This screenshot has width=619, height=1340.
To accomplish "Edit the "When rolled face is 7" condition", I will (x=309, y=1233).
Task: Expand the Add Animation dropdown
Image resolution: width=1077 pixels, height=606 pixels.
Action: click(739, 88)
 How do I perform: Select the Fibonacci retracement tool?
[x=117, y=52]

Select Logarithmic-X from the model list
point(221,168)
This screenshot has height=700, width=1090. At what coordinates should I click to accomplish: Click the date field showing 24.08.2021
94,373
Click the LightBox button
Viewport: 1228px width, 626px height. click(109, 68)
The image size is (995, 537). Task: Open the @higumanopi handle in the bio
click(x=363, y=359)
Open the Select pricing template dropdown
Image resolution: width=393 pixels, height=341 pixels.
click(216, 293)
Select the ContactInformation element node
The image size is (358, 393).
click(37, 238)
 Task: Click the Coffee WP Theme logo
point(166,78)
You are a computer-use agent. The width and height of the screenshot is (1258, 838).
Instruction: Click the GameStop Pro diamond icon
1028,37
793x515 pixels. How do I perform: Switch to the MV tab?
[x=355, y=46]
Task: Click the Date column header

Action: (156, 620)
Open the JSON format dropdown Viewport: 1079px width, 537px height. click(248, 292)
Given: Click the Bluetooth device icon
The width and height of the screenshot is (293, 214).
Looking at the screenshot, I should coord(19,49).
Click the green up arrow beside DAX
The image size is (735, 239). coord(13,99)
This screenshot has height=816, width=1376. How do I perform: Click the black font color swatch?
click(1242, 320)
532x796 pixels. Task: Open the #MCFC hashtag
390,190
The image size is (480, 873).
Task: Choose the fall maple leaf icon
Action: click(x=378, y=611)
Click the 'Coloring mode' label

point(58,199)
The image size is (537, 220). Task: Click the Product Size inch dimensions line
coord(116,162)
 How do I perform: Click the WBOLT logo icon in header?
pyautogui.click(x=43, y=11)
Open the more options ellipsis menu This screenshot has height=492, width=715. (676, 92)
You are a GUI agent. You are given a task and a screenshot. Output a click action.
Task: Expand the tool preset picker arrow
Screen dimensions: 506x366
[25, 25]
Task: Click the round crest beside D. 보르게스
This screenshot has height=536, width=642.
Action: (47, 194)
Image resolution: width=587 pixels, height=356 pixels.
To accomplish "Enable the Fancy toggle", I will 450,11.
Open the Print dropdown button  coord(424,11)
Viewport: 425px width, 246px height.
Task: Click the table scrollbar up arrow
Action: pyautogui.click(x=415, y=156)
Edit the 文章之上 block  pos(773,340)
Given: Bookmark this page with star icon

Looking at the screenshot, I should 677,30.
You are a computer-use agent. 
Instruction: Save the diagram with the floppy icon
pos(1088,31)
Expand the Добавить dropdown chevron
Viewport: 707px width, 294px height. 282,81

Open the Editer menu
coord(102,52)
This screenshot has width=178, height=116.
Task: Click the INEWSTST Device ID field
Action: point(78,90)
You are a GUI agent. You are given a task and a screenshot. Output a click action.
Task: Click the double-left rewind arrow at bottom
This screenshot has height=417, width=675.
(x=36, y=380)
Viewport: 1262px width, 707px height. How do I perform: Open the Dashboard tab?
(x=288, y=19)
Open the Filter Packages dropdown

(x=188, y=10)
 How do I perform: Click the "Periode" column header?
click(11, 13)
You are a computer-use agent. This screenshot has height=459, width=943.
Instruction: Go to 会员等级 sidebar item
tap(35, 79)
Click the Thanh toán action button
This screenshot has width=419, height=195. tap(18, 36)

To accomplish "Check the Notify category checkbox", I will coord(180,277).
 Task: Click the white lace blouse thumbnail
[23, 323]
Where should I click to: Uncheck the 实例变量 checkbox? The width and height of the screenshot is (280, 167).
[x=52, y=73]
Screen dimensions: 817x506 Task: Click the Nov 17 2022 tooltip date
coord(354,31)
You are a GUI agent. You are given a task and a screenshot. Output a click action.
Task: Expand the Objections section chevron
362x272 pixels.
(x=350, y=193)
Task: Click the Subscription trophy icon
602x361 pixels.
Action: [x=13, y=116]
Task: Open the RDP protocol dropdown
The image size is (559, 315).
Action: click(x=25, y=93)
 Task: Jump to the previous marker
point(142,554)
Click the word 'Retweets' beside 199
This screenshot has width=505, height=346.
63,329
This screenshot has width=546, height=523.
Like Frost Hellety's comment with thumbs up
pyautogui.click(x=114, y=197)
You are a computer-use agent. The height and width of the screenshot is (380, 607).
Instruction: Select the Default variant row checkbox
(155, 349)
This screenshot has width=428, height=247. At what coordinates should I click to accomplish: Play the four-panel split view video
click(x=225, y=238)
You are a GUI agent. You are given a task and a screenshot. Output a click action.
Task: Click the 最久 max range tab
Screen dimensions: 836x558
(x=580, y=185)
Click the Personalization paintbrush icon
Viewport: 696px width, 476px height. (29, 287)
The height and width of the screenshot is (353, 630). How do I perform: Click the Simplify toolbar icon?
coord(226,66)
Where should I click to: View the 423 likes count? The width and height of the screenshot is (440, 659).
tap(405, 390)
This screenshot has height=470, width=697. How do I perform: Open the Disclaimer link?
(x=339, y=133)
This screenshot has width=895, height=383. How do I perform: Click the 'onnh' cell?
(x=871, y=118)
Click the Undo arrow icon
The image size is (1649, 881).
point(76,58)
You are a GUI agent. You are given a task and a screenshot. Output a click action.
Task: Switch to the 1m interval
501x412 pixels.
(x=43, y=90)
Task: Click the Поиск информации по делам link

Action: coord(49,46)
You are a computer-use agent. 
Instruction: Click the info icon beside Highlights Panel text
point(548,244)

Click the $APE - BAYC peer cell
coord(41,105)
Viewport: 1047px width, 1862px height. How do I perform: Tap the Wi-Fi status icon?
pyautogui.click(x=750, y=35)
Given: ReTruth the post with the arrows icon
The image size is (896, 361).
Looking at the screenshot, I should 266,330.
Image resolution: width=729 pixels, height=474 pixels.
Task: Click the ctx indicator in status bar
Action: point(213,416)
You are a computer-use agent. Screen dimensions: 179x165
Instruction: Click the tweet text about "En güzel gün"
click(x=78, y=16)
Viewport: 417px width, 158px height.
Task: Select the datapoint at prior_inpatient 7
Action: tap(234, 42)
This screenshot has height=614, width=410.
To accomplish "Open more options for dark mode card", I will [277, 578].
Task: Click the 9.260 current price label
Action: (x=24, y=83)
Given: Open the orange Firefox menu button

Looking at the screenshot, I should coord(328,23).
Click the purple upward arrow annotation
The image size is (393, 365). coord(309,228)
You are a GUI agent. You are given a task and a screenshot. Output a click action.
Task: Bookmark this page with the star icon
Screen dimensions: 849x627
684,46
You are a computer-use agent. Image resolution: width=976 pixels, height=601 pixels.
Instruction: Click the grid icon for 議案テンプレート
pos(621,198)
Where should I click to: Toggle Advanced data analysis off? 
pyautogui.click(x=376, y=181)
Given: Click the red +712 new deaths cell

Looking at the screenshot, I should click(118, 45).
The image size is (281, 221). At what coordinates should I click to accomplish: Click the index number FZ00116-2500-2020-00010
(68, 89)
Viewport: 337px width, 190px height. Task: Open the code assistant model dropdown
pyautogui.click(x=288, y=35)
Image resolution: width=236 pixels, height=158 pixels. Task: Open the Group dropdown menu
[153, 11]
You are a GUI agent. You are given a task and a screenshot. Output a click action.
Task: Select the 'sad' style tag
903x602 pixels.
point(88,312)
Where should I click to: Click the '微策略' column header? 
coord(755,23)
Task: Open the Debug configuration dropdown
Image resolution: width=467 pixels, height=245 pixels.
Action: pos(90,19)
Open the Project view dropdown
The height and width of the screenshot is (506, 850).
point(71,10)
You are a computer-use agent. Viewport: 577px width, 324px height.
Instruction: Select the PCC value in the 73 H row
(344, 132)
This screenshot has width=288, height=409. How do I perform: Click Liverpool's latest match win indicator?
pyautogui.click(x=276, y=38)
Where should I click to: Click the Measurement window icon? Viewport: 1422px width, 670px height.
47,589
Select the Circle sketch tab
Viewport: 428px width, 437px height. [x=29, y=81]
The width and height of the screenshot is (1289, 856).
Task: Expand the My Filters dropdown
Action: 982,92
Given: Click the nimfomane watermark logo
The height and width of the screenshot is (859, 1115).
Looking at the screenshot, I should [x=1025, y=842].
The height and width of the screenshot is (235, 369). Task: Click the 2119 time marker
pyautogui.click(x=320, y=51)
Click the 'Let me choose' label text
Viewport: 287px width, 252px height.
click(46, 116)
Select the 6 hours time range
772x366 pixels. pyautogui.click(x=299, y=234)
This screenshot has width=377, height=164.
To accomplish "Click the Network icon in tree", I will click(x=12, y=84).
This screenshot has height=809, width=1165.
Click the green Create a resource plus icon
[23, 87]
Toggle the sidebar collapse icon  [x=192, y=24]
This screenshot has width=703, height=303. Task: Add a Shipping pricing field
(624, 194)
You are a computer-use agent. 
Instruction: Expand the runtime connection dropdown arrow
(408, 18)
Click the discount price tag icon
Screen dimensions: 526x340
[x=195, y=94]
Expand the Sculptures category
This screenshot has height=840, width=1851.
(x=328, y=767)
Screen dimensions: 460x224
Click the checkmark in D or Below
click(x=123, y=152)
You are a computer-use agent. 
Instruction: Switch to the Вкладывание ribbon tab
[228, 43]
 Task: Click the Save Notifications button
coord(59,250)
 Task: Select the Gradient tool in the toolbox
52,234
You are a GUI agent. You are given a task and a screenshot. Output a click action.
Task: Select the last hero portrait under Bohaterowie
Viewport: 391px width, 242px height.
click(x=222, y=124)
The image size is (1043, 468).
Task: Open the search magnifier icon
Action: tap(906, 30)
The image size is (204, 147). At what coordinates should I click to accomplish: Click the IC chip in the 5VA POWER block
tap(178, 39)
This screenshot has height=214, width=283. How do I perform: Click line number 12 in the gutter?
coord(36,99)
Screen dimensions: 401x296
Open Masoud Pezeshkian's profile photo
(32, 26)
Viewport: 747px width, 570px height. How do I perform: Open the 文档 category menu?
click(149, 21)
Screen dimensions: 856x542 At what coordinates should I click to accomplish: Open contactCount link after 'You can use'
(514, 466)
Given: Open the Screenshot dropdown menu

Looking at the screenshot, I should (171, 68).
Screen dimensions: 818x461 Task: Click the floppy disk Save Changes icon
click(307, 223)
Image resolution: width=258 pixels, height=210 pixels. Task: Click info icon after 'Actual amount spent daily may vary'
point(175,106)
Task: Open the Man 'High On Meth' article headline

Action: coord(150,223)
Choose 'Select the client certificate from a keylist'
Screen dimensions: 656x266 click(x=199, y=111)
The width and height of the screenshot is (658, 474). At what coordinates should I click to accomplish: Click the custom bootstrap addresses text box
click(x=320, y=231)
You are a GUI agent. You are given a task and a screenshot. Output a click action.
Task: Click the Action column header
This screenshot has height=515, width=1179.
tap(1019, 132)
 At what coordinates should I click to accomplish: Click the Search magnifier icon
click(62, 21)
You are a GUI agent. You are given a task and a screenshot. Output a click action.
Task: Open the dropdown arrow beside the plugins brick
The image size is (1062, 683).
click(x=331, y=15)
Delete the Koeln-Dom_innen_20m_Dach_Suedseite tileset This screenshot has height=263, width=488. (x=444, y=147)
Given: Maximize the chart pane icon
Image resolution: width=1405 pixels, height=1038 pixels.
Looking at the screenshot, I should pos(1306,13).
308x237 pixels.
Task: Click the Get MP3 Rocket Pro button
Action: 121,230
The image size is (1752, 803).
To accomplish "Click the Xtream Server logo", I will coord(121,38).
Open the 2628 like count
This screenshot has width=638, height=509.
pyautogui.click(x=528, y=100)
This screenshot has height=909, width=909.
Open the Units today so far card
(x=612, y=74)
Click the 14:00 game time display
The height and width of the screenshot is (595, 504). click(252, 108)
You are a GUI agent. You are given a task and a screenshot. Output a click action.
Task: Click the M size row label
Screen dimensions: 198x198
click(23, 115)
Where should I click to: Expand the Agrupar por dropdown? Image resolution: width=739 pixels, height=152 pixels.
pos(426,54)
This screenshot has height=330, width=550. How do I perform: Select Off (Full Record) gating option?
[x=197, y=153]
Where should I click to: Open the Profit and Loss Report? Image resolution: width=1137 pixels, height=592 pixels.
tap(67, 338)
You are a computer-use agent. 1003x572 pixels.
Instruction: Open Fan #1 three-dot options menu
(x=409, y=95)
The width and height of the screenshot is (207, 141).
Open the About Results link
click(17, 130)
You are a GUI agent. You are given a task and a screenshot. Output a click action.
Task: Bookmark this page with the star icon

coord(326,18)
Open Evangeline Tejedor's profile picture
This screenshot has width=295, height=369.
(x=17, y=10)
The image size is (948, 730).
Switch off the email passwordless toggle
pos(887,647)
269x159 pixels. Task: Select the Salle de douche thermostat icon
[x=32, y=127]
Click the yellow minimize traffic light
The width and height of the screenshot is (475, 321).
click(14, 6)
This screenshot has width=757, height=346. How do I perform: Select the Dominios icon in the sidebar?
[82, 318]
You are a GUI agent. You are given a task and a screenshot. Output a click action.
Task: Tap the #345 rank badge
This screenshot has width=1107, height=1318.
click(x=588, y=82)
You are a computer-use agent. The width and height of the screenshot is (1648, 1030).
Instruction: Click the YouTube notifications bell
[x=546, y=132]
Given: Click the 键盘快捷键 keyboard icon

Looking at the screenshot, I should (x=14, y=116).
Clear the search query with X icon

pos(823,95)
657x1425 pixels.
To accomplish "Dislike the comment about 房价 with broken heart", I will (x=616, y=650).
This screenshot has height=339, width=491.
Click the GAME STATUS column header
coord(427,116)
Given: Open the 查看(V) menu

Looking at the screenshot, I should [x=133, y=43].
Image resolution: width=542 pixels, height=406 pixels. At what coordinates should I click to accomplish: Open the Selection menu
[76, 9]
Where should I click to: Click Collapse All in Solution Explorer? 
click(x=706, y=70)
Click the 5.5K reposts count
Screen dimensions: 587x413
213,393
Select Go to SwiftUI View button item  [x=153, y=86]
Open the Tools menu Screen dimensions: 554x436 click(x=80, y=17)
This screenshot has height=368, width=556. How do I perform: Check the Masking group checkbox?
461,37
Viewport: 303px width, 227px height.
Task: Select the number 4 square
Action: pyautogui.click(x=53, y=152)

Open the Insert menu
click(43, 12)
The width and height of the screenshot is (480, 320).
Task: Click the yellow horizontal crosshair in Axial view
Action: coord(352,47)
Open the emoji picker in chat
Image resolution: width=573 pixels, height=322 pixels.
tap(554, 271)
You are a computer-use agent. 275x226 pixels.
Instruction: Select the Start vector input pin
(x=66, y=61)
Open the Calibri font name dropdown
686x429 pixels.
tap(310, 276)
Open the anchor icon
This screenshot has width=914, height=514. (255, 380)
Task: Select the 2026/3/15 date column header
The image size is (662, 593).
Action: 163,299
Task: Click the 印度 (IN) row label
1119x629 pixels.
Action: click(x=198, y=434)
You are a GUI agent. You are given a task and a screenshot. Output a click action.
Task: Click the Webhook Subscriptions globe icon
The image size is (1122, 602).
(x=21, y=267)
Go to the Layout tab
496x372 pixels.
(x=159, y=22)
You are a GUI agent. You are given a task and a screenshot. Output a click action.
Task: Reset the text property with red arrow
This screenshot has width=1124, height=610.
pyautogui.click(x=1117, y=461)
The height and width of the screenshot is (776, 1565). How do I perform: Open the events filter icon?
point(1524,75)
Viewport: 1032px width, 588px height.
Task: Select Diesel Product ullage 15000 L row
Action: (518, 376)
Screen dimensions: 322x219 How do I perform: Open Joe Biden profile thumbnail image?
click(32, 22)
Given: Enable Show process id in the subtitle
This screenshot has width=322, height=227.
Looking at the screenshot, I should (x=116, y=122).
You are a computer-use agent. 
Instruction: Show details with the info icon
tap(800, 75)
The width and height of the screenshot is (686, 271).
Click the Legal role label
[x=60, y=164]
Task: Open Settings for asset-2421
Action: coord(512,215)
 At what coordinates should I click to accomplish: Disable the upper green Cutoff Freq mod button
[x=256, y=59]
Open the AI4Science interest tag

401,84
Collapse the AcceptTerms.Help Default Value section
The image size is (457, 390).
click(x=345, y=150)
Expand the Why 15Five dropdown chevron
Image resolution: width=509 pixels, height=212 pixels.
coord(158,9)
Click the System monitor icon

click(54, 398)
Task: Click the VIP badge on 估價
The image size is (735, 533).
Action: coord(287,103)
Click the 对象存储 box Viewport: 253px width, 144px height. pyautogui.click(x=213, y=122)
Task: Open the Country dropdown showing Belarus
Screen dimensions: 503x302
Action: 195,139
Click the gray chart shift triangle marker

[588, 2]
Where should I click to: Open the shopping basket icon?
--------
YOUR GOAL: In the listing above, the lines from the one containing "The image size is (537, 220)." through the one containing "Image resolution: width=587" must be set down exactly, with no other lines.

ANSWER SPACE:
The image size is (537, 220). Task: Click the Product Size inch dimensions line
coord(116,162)
 How do I perform: Click the WBOLT logo icon in header?
pyautogui.click(x=43, y=11)
Open the more options ellipsis menu This screenshot has height=492, width=715. (676, 92)
You are a GUI agent. You are given a task and a screenshot. Output a click action.
Task: Expand the tool preset picker arrow
Screen dimensions: 506x366
[25, 25]
Task: Click the round crest beside D. 보르게스
This screenshot has height=536, width=642.
Action: (47, 194)
Image resolution: width=587 pixels, height=356 pixels.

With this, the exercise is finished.